Zarian, P.1, R.D. Blumstein1, S.A. Lomas1, T.A. Vandeven2 (1) Baker Atlas, Houston, TX (2) United Oil Corporation, Denver, CO

 

The Morrow Formation gas reservoirs on the northwestern shelf of the Anadarko Basin are an instructive example of fluvial to shallow marine clastic systems (incised valley fills, estuarine, deltaic to open marine) characterized by a very high degree of lateral and vertical variability. A major challenge to exploration and production of the Morrow sandstones is the subsurface mapping of the reservoir sand-bodies, whose apparent discontinuity and facies heterogeneity make them generally unamenable to conventional log-based well-to-well cor­relations.

Our multi-well integrated analysis demonstrates borehole image sedimentology as an approach to create geological models based on specific observational criteria from resistiv­ity borehole images. The wireline log responses of the Morrow sands lack distinctive char­acteristics for confident discrimination between different sand-body types. However, the high-resolution detail afforded by borehole imaging technology allows recognition of sedi­mentary features (e.g. bioturbation, scours, cross bedding, style of sand-on-sand contacts) and vertical stacking which can be used as criteria for facies-based differentiation of distinct depositional sub-systems (e.g. fluvial channel-fill, splay, marine bar, shoreface).

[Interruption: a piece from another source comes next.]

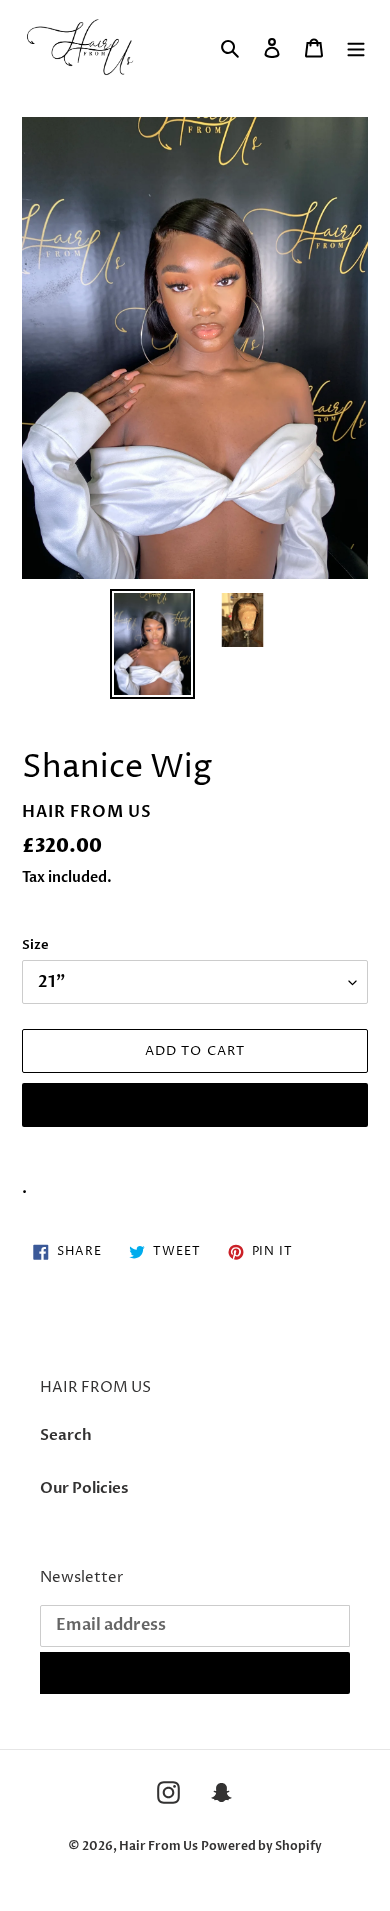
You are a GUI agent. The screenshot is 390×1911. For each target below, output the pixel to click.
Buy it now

In this way, the significance and potential continuity of sandstones encountered can be assessed deter­ministically, enabling prediction of fairways of productive sand facies.

The case-studies reservoirs discussed here were investigated in great detail using bore­hole image analysis to predict systematic down-dip facies distributions, paleotransport directions and sediment body geometries, which ultimately reduces geological uncertainty and thus facilitates decision-making for drilling and completion of future wells.